■ PROBLEMS TO WORK ON ■
A. Quote the stretch of the passage on driverless taxis and transit from "Travelling in an" through "we know it.".
B. Write what comes next in the passage on driverless taxis and transit, picking up right after its final sentence.

■ TEXT SEGMENT ■
----------
I argued in the previous posts that provision of AT services will be the main use of driverless cars, which are moving rapidly towards production and deployment. You will be able to summon an AT using your smart phone, and direct it to leave you at your desired location, at a cost that is about a third of current taxi fares and thus comparable to the user cost of public transit. (AT services will normally not need government subsidy.)

Travelling in an AT will be incomparably better than travelling by bus or even streetcar. As a consequence, ATs will replace much transit as we know it.

ATs will be better because they will travel door-to door and provide a more comfortable journey than any transit service could provide. They will be speedier, except along highly travelled routes, for which something like present heavy-rail services – subways or suburban trains – will still be required.

Consider, for example, the Toronto-Dominion Centre in downtown Toronto, a tight cluster of six office towers where 21,000 people work. If a fifth of the people working there were to arrive by AT within 15 minutes in the morning, or leave within 15 minutes in the afternoon, there would be gridlock.

ATs can be narrower (the smallest might have only two facing seats), drive more closely together (three vehicles will fit across two lanes), and follow each other at shorter distances (at one-second-or-less intervals rather than two seconds), and they will be more likely to be shared. As a consequence, ATs will be able to carry up to four times as many passengers per lane as human-driven cars (8,000 rather than 2,000 per hour). Even with this advantage, roads could not cope with the flow from the TD Centre. Moreover, there are several other highly occupied office towers at or close to the intersection of Toronto's Bay and King Streets. There could be even worse congestion at this area's set-down and pick-up points for ATs.

Locations such as Bay and King will continue to require heavy-rail transit – subways or regional trains – capable of moving tens of thousands of people per hour per direction. Peripheral stations on the lines serving the dense districts could be served by ATs, as would the dense districts themselves outside of busy periods. Heavy rail lines need extend only from high-density areas to the nearest place where passenger activity would be at a level low enough to allow for ready access by ATs during peak periods.
----------
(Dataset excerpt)
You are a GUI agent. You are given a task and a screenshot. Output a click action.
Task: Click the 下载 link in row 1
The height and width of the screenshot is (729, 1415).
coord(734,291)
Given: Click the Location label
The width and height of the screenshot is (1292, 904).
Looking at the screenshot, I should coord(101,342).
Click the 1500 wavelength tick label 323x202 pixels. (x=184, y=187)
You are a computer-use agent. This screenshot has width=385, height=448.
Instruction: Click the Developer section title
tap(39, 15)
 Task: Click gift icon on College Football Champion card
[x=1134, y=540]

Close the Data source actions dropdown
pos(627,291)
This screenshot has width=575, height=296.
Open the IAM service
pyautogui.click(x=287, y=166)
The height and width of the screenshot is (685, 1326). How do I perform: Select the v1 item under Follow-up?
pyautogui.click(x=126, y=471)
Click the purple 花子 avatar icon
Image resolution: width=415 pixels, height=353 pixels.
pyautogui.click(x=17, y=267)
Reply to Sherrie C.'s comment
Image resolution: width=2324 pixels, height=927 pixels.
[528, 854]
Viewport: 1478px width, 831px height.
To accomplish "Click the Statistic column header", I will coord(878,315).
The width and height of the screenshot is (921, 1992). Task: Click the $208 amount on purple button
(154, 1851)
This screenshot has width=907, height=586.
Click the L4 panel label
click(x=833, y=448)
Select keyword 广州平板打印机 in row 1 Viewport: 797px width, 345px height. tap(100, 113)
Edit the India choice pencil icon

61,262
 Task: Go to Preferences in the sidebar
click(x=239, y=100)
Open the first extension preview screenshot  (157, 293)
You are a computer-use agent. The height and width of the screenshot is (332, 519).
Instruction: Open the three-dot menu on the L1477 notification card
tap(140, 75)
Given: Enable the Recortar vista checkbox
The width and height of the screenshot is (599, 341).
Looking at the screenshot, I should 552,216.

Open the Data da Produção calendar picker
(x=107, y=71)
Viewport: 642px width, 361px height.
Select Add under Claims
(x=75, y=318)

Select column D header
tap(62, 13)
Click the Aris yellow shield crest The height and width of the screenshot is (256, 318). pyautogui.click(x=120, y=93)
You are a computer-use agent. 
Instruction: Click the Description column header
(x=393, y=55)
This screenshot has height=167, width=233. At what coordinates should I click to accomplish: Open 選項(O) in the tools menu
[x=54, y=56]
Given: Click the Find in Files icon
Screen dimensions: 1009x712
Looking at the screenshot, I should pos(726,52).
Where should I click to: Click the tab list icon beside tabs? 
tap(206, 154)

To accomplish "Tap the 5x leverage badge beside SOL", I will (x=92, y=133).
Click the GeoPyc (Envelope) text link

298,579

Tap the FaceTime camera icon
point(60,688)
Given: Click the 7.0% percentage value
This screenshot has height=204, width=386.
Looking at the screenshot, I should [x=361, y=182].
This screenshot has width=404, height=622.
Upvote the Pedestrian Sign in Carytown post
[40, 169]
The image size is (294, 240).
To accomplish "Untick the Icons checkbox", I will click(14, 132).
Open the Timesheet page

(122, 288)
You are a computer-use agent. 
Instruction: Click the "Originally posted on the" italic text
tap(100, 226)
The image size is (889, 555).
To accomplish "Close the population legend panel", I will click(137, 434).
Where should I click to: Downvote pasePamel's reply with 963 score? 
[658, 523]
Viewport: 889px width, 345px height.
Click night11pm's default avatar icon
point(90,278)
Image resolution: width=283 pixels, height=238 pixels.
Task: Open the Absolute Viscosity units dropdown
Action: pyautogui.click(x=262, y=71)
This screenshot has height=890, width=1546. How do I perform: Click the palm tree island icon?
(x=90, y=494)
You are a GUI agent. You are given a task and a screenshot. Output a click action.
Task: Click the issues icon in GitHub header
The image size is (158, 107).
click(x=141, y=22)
----------
■ ANSWERS GIVEN ■
A.
Travelling in an AT will be incomparably better than travelling by bus or even streetcar. As a consequence, ATs will replace much transit as we know it.

B.
With superior signalling and multi-unit trains, light-rail transit (streetcars on their own right-of way) can have near the capacity of heavy-rail transit, However, the peak load of light-rail systems is usually within the potential capacity of an AT system. This could make light-rail systems unnecessary because of the greater convenience of an AT system and its lower cost to operators and users.

Bus systems are almost always well within the capacity of AT systems and will also likely not survive. This includes school bus systems, which in Canada are responsible today for much more movement of people than urban transit systems.

Thus, driverless cars could bring a major shrinkage in transit systems as well as in the automotive industry. However, an AT service would be a form of public transit and thus public transit may be considered due for major expansion, albeit in a very different form from what we have now.

In my next post on this topic I'll address energy concerns relation to vehicle automation. Will more cars on the road mean more energy use? Will automation facilitate the use of electric traction motors rather than internal combustion engines? Will driverless electric cars be able to get their power directly from the grid, which can be much more efficient than using on-board batteries?

Richard Gilbert is a Toronto-based consultant on energy and transportation. These five posts are adapted from his contribution to International Handbook on Megaprojects to be published during 2013, a draft of which is available on request to mail@richardgilbert.ca.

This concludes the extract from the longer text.